Copy the stretch from the start of the records through the line containing "Looking at the", switching "call stack" to "stack trace" and changing nothing else. Leave the pictures out of your copy.
#### DATA SUPPLIED ####
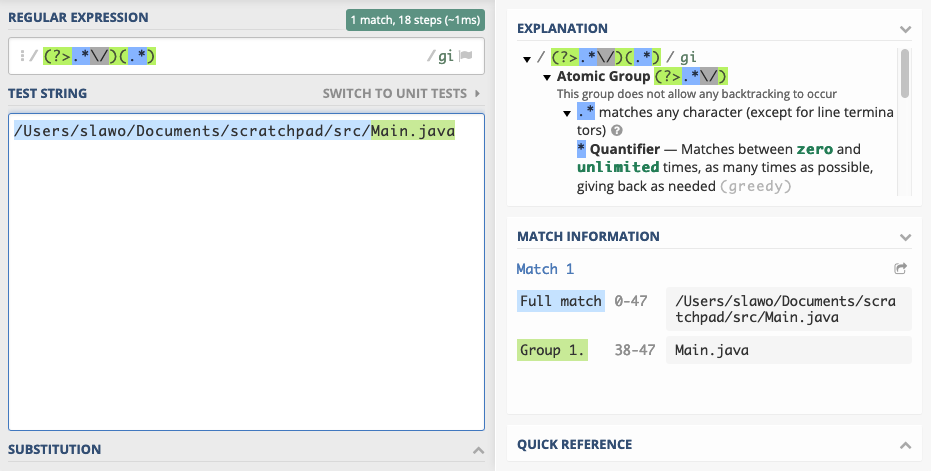Click the help question mark icon
Image resolution: width=931 pixels, height=471 pixels.
617,130
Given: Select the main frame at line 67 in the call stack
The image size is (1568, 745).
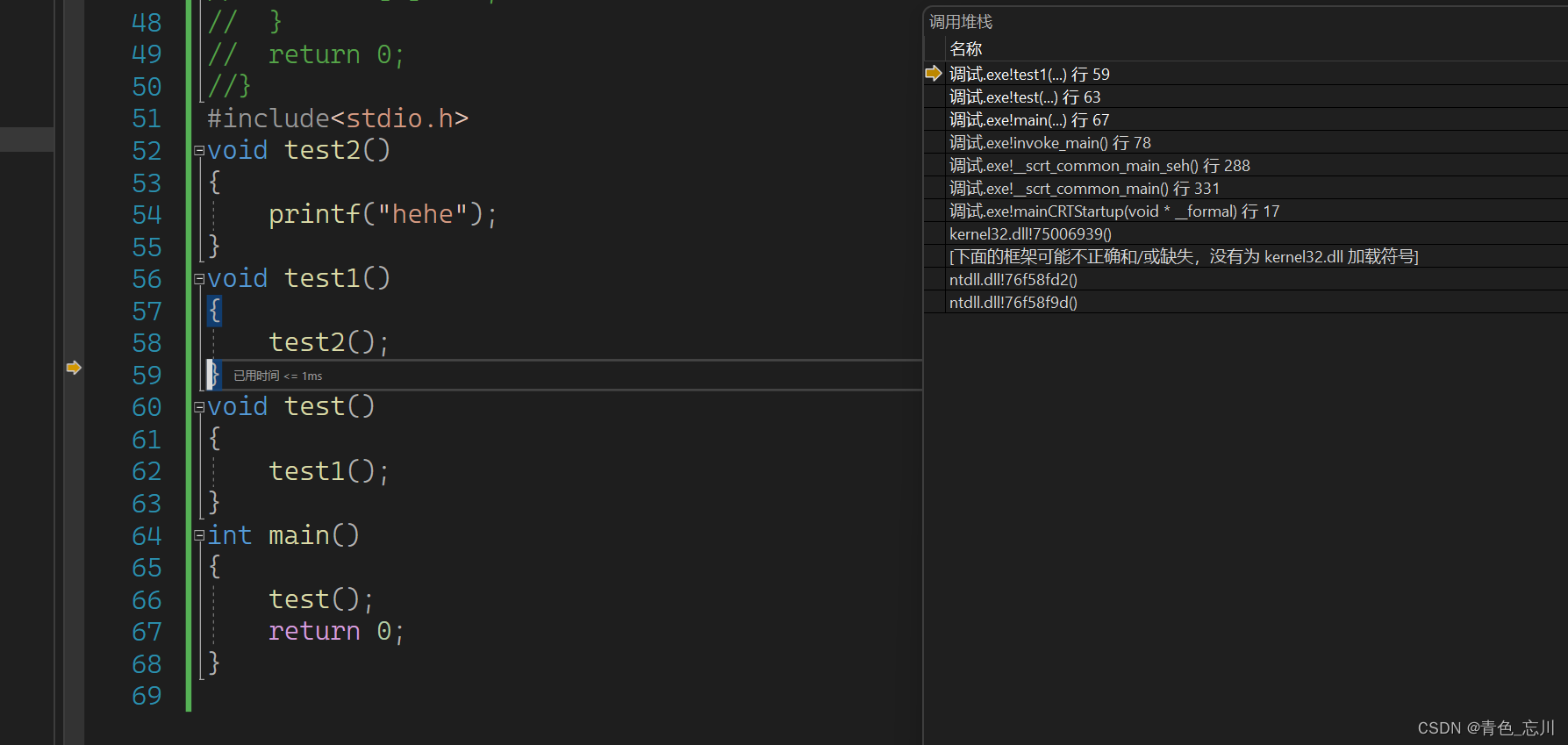Looking at the screenshot, I should pyautogui.click(x=1028, y=120).

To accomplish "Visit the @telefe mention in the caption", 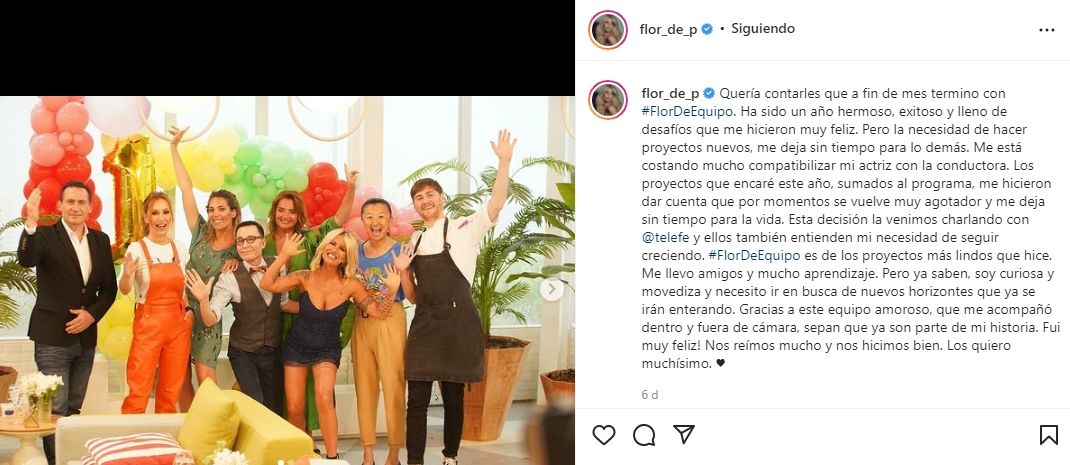I will (665, 238).
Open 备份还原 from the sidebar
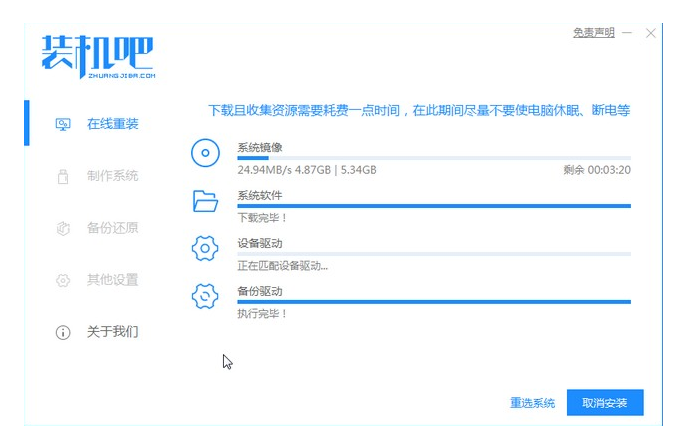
####
• ANSWER TO THE TASK
Click the help question mark icon
Image resolution: width=931 pixels, height=471 pixels.
617,130
Given: Select the main frame at line 67 in the stack trace
The image size is (1568, 745).
Looking at the screenshot, I should pyautogui.click(x=1028, y=120).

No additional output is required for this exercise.